第6話 チョロい俺の陽菜のファッションショー。

 陽菜とゲーセンで遊び終えると、訊ねる。

「次はどこいくか?」

「うん。その――。あの――」

 小動物みたいにこそこそとしだす陽菜。

 こうなったときの陽菜は心に決めていることがある。それを引き出すのが俺の役目。

「どこに行きたい?」

 俺が静かに問うと、陽菜は大きな目をくりくりとさせ、小さく呟く。

「か、買い物……」

 機微の変化を見つけると、陽菜の性格は分かりやすい。これは本気で言っている。

「分かった。じゃあ、いこうか」

 ショッピングセンター竹林たけばやしに向かう。隣の町にあり、電車でふたつで行ける。かなり近いし、ここらの若者は全員そっちで買い物をしている。とにもかくにもと言ったら、竹林でするものだ。

 ガタンと電車が揺れる。バランスを崩した陽菜は俺の袖を引っ張り、バランスをとる。

「陽菜。どんなものを買いたいんだ?」

「うん……。アタシは……、その――あの――」

 含んだ言い方に訝しげに思う。

 普通の買い物なら、ここまで困らないはずだ。しかし陽菜はおどおどしている。それだけ話しづらい内容なのだろうか?

「落ち着いて話しごらん」

「う、うん……」

 恥ずかしそうにうつむき、すーっと息を吸い、ゆっくりと吐き出す。

「そ、それが、衣服を買いに……」

「そうか」

 普通のことで安心した。でもなんでそんなに恥ずかしがっているのだろう。

「あ、あの――あの――」

「どうした?」

 まだ続きがあるらしい。

「緑苑くんに、選んでほしく、て……」

 なるほど。それで恥ずかしがっていたのか。俺のセンスが発揮されるわけだ。それは恥ずかしいな。
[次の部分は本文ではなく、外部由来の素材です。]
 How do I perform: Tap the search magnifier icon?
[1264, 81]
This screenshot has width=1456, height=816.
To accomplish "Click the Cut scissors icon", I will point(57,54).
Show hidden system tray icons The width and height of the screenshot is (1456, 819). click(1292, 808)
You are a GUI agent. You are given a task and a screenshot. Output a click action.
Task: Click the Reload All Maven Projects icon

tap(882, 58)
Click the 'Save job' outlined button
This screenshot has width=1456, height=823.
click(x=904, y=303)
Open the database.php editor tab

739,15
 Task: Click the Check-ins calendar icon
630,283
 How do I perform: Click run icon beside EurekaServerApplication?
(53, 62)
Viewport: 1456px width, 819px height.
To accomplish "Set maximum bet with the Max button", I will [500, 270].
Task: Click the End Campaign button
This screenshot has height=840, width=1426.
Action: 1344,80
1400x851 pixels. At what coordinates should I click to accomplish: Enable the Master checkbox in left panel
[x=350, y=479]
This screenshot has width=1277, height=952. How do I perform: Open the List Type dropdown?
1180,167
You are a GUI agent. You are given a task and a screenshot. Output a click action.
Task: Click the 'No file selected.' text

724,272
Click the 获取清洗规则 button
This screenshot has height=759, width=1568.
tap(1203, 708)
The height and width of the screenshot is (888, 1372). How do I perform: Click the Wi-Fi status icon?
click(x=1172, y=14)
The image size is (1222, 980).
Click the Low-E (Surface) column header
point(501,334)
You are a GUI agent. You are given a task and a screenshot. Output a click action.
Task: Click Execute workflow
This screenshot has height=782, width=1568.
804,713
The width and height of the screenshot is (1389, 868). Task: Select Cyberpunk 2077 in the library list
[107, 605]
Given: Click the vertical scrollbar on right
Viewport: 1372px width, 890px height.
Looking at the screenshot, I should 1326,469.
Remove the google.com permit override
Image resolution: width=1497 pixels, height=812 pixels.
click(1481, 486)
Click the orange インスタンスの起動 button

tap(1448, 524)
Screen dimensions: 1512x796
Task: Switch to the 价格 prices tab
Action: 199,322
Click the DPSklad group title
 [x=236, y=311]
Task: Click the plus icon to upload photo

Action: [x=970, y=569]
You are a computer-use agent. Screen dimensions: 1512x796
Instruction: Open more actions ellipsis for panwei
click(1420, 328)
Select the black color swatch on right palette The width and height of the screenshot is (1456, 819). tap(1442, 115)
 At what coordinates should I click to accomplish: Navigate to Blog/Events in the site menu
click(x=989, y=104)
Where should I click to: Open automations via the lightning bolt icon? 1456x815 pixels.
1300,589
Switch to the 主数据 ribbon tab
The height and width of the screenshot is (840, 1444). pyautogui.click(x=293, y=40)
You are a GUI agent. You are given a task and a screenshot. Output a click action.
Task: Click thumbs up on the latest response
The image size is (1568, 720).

うん。

 自分で思っていて、哀しくなってきた。

「ど、どうしたの? 遠い目をして……」

「ちょっと、自分を買いかぶっていたようだ」

「……うん?」

 陽菜が「ちょっと何言っているのか分からない」といった顔を浮かべていた。


 電車を降りると目の前に隣接したショッピングセンターが広がっている。

 俺と陽菜は除菌用アルコールで消毒したあと、店内に歩き始める。両隣にたくさんの衣類店、小物屋などが広がっており、その物量に圧倒される。

「どこから回ろうか?」

 陽菜はどこによるのか、すでに決めているのだろうか?

「…………?」

 ぽわーっとした陽菜はこちらに視線をよこす。

 こうしたときはきっと決めていないときだ。

 困った。俺には服屋のセンスがない。センスが売っているなら、お金で買い取りたいくらいだ。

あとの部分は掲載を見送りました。